So that’s that. One thing which has become clear to me is that there is no correct answer to “what are you doing after uni?”. Whichever route feels most comfortable for you is the correct one – even if that’s “I have absolutely no idea!”. If you’re one of the lucky ones who walks straight into their dream job after graduating, that’s amazing! But for most people, that’s not a reality. In fact, perhaps having no idea is a blessing in disguise. You don’t have to settle down immediately. This is the perfect time to do the complete opposite if you decide that’s for you. Move to Australia, or go and do a post-grad in something which has always fascinated you, or travel the world and get a tan! You’ve got time. Whatever you decide to do now doesn’t have to be (and almost certainly won’t be) forever. You can live life one step at a time if that’s what suits you. Even if you have to work some boring, irrelevant jobs to make ends meet, the perfect opportunity will come your way eventually.
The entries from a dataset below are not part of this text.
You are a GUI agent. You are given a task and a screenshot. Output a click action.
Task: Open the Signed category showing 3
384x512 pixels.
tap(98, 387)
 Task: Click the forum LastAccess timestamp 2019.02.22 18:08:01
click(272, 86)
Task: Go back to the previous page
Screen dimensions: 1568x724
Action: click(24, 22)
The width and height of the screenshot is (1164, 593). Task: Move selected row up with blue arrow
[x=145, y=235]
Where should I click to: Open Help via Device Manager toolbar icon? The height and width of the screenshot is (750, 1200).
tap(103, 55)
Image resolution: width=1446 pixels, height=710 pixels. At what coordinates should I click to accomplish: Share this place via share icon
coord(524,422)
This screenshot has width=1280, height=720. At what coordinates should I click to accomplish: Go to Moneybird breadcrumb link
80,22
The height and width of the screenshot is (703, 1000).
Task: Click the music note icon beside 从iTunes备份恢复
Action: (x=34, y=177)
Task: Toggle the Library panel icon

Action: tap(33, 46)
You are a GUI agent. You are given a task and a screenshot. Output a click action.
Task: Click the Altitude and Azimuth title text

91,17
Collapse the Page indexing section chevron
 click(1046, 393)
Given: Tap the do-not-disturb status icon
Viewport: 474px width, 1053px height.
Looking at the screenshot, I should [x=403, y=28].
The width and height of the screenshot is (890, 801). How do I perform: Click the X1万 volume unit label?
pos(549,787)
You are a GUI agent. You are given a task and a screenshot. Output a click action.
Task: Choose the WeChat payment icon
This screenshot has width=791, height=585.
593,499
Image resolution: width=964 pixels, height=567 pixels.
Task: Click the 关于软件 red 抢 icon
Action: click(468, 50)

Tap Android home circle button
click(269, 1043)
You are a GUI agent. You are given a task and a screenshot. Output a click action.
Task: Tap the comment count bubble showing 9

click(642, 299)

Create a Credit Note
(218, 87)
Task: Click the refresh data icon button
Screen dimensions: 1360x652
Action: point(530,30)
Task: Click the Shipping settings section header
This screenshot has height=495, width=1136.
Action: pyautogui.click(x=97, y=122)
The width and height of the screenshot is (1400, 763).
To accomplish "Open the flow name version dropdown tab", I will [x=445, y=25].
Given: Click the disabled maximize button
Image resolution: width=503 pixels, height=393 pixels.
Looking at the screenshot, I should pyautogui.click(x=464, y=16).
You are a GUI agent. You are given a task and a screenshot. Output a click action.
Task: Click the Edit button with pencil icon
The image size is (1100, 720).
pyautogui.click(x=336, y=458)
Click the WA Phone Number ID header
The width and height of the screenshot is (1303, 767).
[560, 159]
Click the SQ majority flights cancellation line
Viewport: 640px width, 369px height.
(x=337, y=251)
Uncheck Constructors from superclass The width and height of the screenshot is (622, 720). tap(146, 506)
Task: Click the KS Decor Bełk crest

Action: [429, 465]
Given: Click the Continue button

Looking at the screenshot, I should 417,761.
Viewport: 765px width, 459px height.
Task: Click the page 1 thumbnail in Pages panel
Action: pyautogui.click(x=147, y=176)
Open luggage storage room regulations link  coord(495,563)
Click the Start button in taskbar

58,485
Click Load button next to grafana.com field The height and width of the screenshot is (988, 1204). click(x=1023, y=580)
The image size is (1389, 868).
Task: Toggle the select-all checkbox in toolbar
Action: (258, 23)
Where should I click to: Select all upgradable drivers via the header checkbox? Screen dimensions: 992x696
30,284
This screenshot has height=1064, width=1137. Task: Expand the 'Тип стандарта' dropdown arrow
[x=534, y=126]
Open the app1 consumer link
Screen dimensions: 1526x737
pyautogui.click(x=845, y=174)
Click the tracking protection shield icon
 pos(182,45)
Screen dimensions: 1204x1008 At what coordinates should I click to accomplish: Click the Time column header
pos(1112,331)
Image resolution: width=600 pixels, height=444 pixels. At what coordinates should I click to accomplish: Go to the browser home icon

It’s certainly ok to feel excited, elated and relieved about graduating. But equally, stress and anxiety are also ok. Even in writing this blog post, my eyes have been opened to the number of people I know who are (or were) just as clueless and nervous as I am. Sure, some people deal with the unknown better than others but discussing the way you feel is important because there’s a good chance your best mate knows exactly how you feel. Having “absolutely no idea!” is nothing to be ashamed of, and life has a way of working itself out.